実施する作業
A - 映画「退屈な日々にさようならを」の感想文によると、筆者が観に行った再上映はどこの映画館で行われていたか。
B - 次の(i)〜(iii)が映画「退屈な日々にさようならを」の感想文の内容と合っているかを判定せよ。それぞれ「はい」か「いいえ」で答え、根拠となる本文の語句をそのまま引用すること。(i) この作品は昨年の東京国際映画祭で上映された。(ii) 筆者はこれまでに今泉力哉監督の作品を何本も観ている。(iii) 梶原は売れっ子の映画監督である。
C - 映画「退屈な日々にさようならを」の感想文を、途切れたところから引き継いで書け。

文書の抜粋
◆ ◆ ◆ ◆ ◆ ◆ ◆

【ネタバレなし】「退屈な日々にさようならを」これぞ群像劇!夢追い人の物語と思いきや…

退屈な日々にさようならを(2016)

監督:今泉力哉
出演:内堀太郎、
松本まりか、
矢作優etc

評価:95点

昨年の東京国際映画祭で上映されていた
「退屈な日々にさようならを」
の再上映が新宿K’sシネマ
行われていると聞いて行ってきました。

本作は、
「サッドティー」や
「知らない、ふたり」
などと
映画ファンの間で
人気を集めている今泉力哉
最新作で、かなり評判が
高い模様。実際に
映画のオフ会でも
昨年の邦画ベストテンに
入れている方をチラホラ
見かけている。

ブンブンの初今泉力哉監督作は
どうだったのだろうか?

「退屈な日々にさようならを」あらすじ

売れない映画監督の梶原は、
恋人とも関係が上手くいかず
ギクシャクしている。

ある日、酔っ払って道に倒れ、
目が覚めると…

夢を見ていた…

とにかく明るく
夢追い人たちを描いた
ラ・ラ・ランド

」が「陽」
で「動」の作品とするなら、
本作は「陰」で「静」の作品だ。

物語の前半は、
映画監督を夢見る男の
夢追い物語が展開される。
もがいてもがいて、
地雷を踏んで踏んで踏みまくる、
イヤーな感じを
会話の間でチクチクと観客を
刺してくる。

◆ ◆ ◆ ◆ ◆ ◆ ◆

データ部分
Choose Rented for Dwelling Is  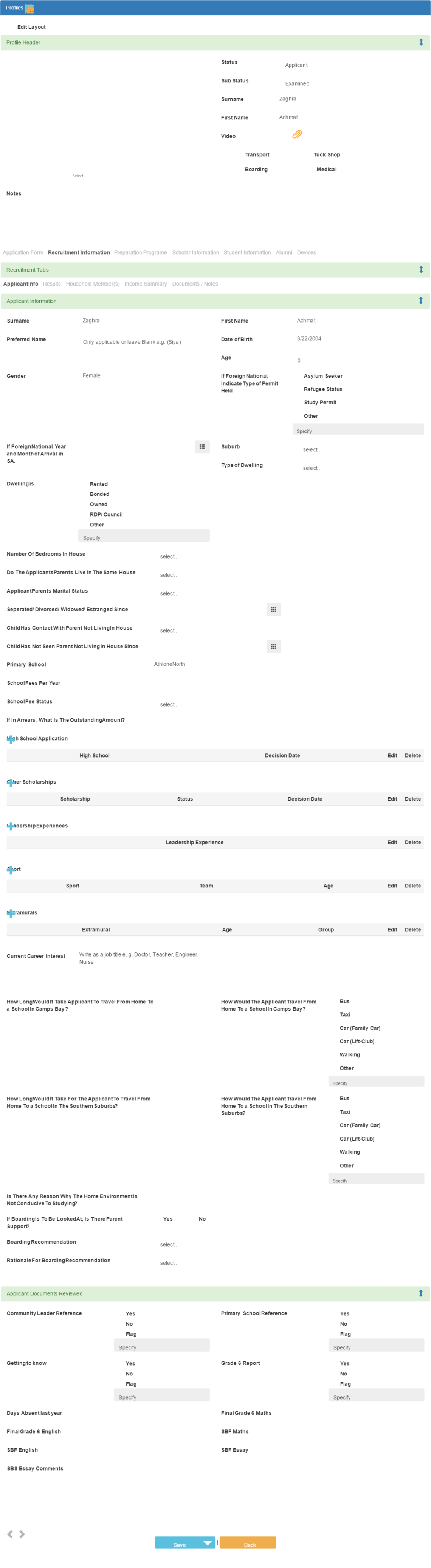[x=99, y=484]
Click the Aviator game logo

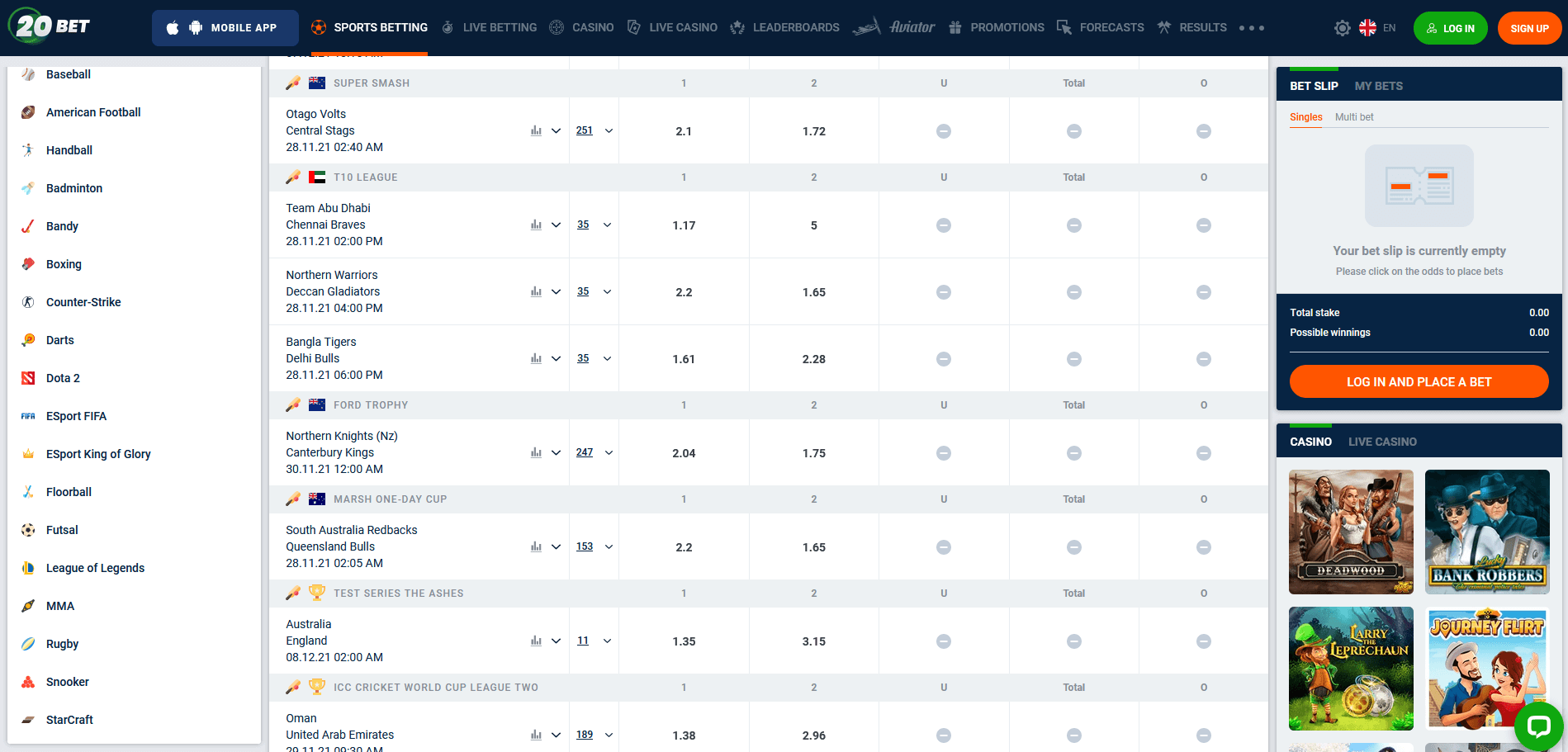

◆ ◆ ◆ ◆ ◆ ◆ ◆

回答
A - 新宿K’sシネマ

B -
(i) はい。「昨年の東京国際映画祭で上映されていた」
(ii) いいえ。「ブンブンの初今泉力哉監督作は」
(iii) いいえ。「売れない映画監督の梶原は、」

C -
そう聞くと、辛い作品に
みえるかもしれないが、
このもがきが妙に笑える。

居心地の悪さにちょっぴり
ユーモアを加える
超絶技巧にドンドン
観客は引き込まれていく仕組みに
なっているのです。

そして、夢追い人の話を
追いかけていくうちに、
いつしか群像劇になっていくのだが、
気がついたときにはもう遅い!
シュールで戦慄の沼に
足を踏み入れてしまっているのです。

断片的な他の人の物語が、
段々と恐ろしい、
最も観客が知りたくない
形で結合していく怖さ。
でも、あまりに精巧に
完璧に作られた画面と
脚本のおかげで、
これが清々しい!

「たかが世界の終わり」のダメさが分かる作品

本作を観ると、何故
グザヴィエ・ドランの
たかが世界の終わり


がダメな映画化がよく分かる。

多用されるクローズアップに
意味が付加されていないのです。
「退屈な日々にさようならを」も
登場人物の顔に寄った
クローズアップのシーンが
多いのだが、観客に
深読みをさせるような演出に
なっている。そしてキチンと
最後の方で、各登場人物の
表情が説得力を帯びてくる。

顔のクローズアップは
感情表現の手段。
それを最大限活用できている点
「退屈な日々にさようならを」と
「たかが世界の終わり」には雲泥の差が
生じている。

非常に魅力を伝えるのが
難しいのだが、観て損はしない。
ブンブンシネマランキング2017
当確作品なので、
是非K’sシネマに
足を運んでみてください。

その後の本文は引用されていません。